Durability on Amazon S3
Deep Dive on Amazon S3
Have you ever wondered how Amazon S3 is so durable and secure that you never need to worry about losing your data? How do they manage to keep the data highly available despite storage device failure at their data centers? Well, the answers to these questions are covered in this post.
An essential requirement of any storage system is to retain your data: storing it without losing it. Storing the data in the cloud means keeping it in someone else’s computer and it is the responsibility of the storage system to protect it from loss. At the core level, they need media devices such as hard drives to store the data. But, hard drives can fail, leading to lost data. Data redundancy or duplication is one solution to prevent this situation. Replicas of the data are stored in different devices; if a hard drive fails we can read the data from one of its replicas. There are chances that all the hard drives that contain the replicas could be prone to failure and we lose our data.

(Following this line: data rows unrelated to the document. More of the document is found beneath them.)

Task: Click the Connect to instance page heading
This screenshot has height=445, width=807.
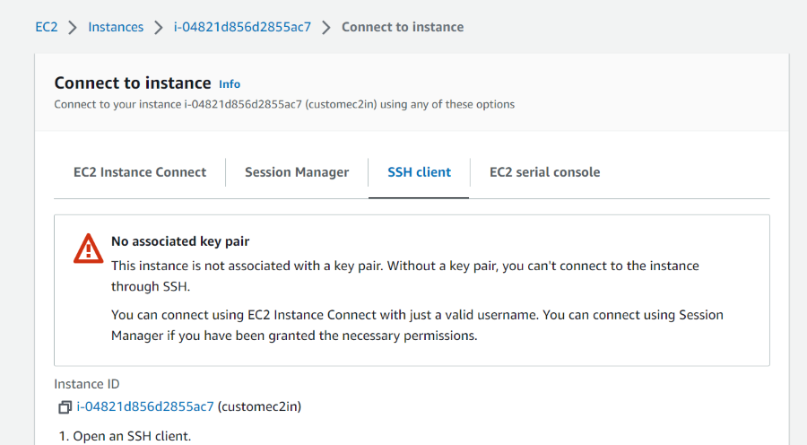Action: (133, 83)
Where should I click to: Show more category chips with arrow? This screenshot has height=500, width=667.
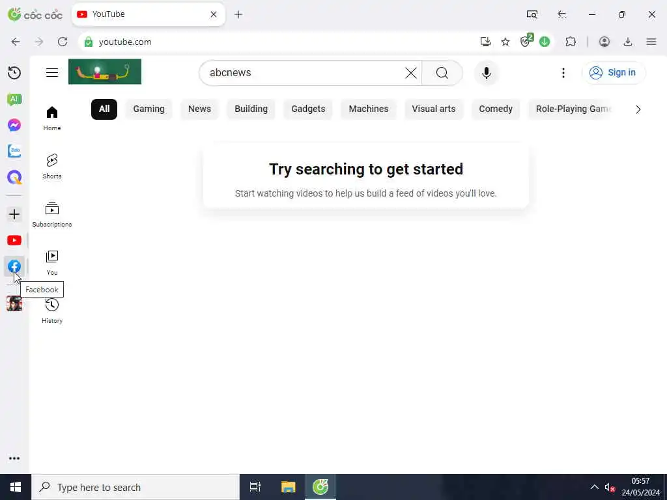pyautogui.click(x=638, y=109)
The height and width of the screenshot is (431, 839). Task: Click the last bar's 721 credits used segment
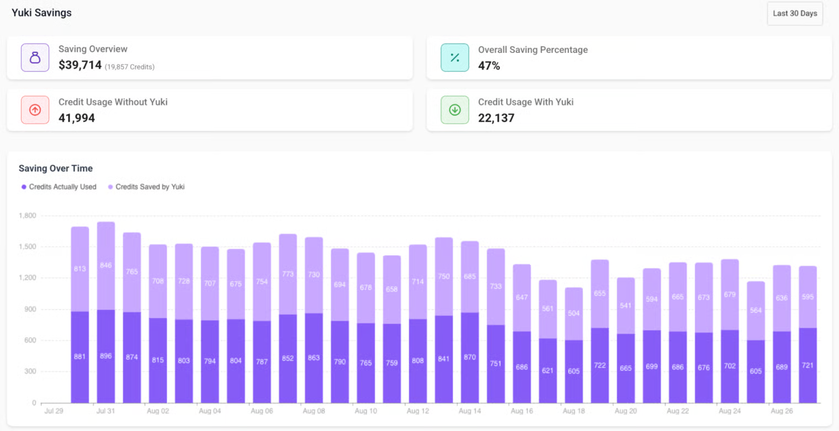click(x=808, y=365)
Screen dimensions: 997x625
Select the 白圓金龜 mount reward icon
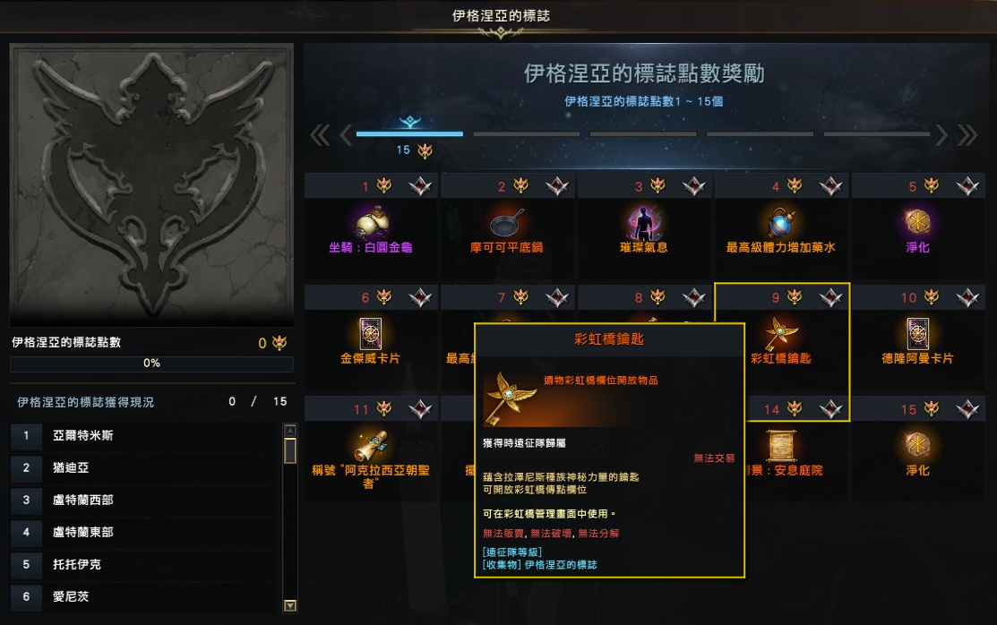pyautogui.click(x=373, y=222)
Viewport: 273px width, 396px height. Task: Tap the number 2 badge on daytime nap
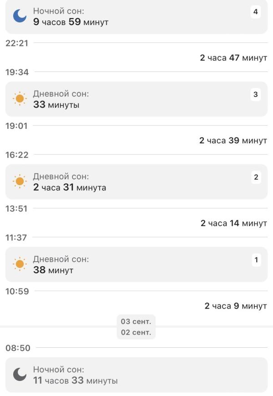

Amazon’s solution for this is “Erasure Coding”. It is a mechanism of storing the data that Amazon developed to achieve higher durability.
Erasure Coding
Let us consider storing an object in S3. As part of Erasure Coding, the object that needs to be stored in S3 is chopped into several chunks called “shards”, let’s say into 7 shards in our scenario. Then, specific algorithms are used on the object to generate additional shards called “Parity Shards”, let’s say 5, such that you can generate the original object by assembling any 7 of the shards. You can make any combination of 7 shards (all primary or all parity shards + 2 primary) to get the original object.
This allows us to control the levels of redundancies, besides replicating the objects 3 or 4 times. AWS S3 performs this operation on the customer’s data objects and stores the shards in different media devices, disk racks, data centers, and availability zones. During GET they reassemble the shards and create an object from them. The benefit of this is that any individual customer’s data is spread across multiple media devices and any individual disk contains a small part of it. Thus, we can still assemble the data even in the cases such as disk failures, making it highly durable.
Durable “Chain of Custody”
Consider the scenario of a user uploading a file into an S3 bucket. It’s a simple PUT operation in S3, but in reality, the data travels a long way from your computer to the Amazon data centers through internet cables and a variety of intermediaries. Even with network-level data integrity support, there is a possibility that some of the bits may flip. There are chances that they may flip on the user’s machine in memory before transmitting or in the network devices. In such cases, we might end up storing the object we didn’t mean to store because, by the time the object reached the Amazon S3, something else may have arrived. So, how do we maintain integrity?
Checksums
To maintain integrity during the data travel in the Amazon network, checksums are used. For every PUT when the object arrives at the front door of the Amazon, a checksum is calculated, if it doesn’t have one, and is bound to the object and travels with it forever. Thus at any given point in time, we can detect if something has flipped and the object has been altered, and whether the durability has been weakened.
This solves the problem partially, i.e from the front door of Amazon to the actual storage node. What about the alterations that can happen before reaching the Amazon front door, i.e network devices?
Well, this is where the customer comes in. Early this year (2022), AWS delivered several new algorithms. They are much more performant and rely on the HTTP trailer that you send at the end of the PUT request header. Interestingly, AWS SDKs are capable of doing all these wonderful things as needed.
import software.amazon.awssdk.services.s3.model.ChecksumAlgorithm;
import software.amazon.awssdk.services.s3.model.CreateMultipartUploadRequest;
...
CreateMultipartUploadRequest createMultipartUploadRequest = CreateMultipartUploadRequest.builder()
.bucket(BUCKET)
.key(FILE_NAME)
.checksumAlgorithm(ChecksumAlgorithm.SHA256)
.build();You can use any of the following algorithms
- CRC32
- CRC32C
- SHA-1
- SHA-256
By using AWS S3 checksums, which is relatively easy and SDKs enable it, the customer also participates in the durable chain of custody and will have a lot of assurance that the object never gets altered.